■ WORK INSTRUCTIONS ■
Transcribe exactly, and without pictures, the lines from the one that contains "You are a computer-use agent." through the last line of the material.

*** Opening MATERIAL FOR THIS TASK ***

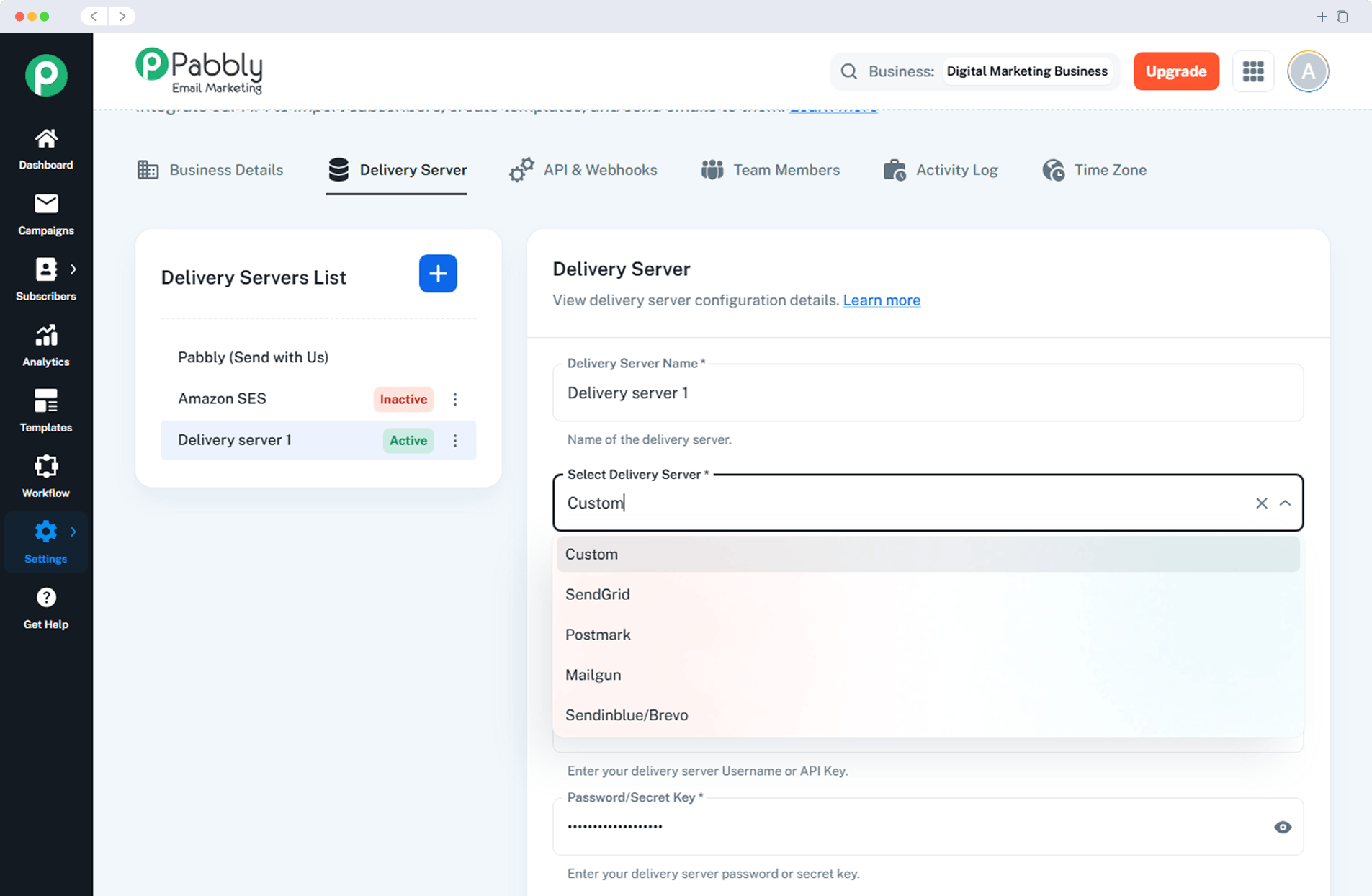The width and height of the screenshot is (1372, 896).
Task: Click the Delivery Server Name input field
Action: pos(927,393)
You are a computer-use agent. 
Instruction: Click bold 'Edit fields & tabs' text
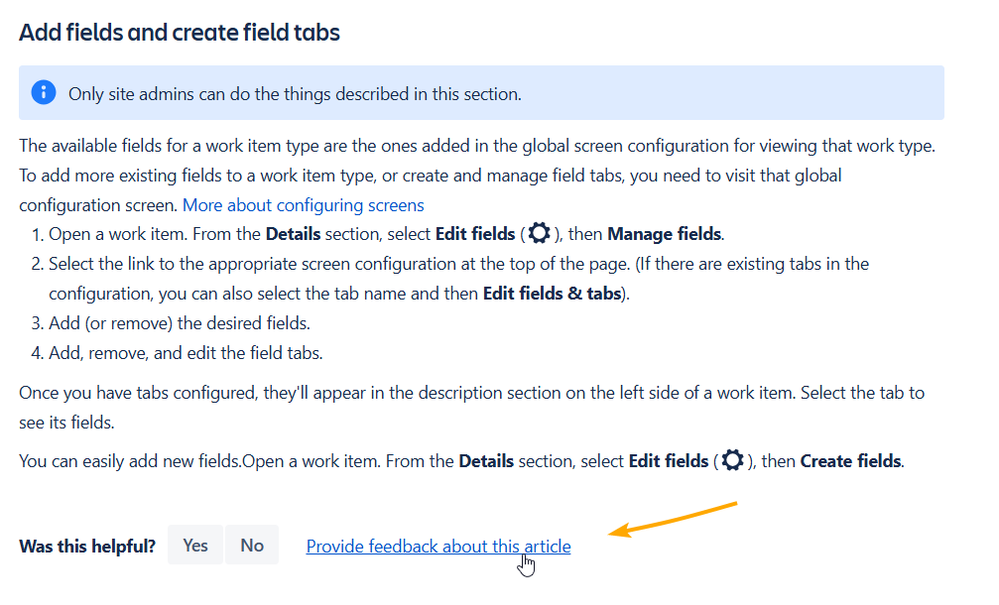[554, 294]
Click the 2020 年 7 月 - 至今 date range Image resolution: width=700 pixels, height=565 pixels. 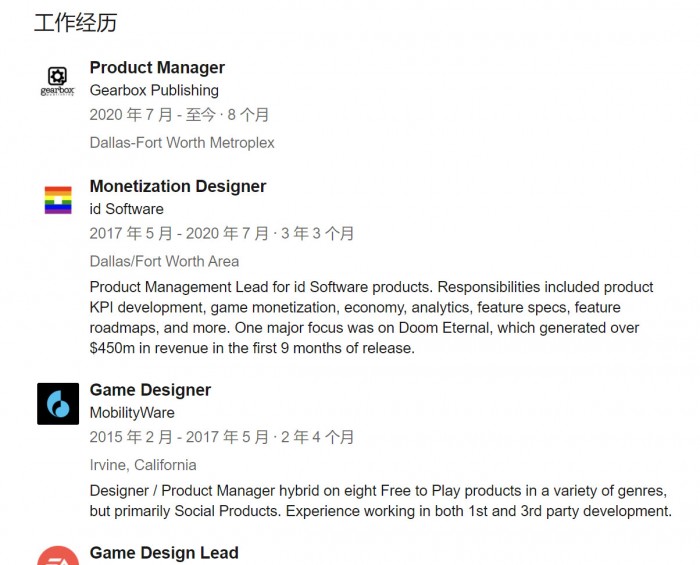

*** Closing MATERIAL FOR THIS TASK ***

■ ANSWER BOX ■
You are a computer-use agent. 
Instruction: Click bold 'Edit fields & tabs' text
[554, 294]
Click the 2020 年 7 月 - 至今 date range Image resolution: width=700 pixels, height=565 pixels. 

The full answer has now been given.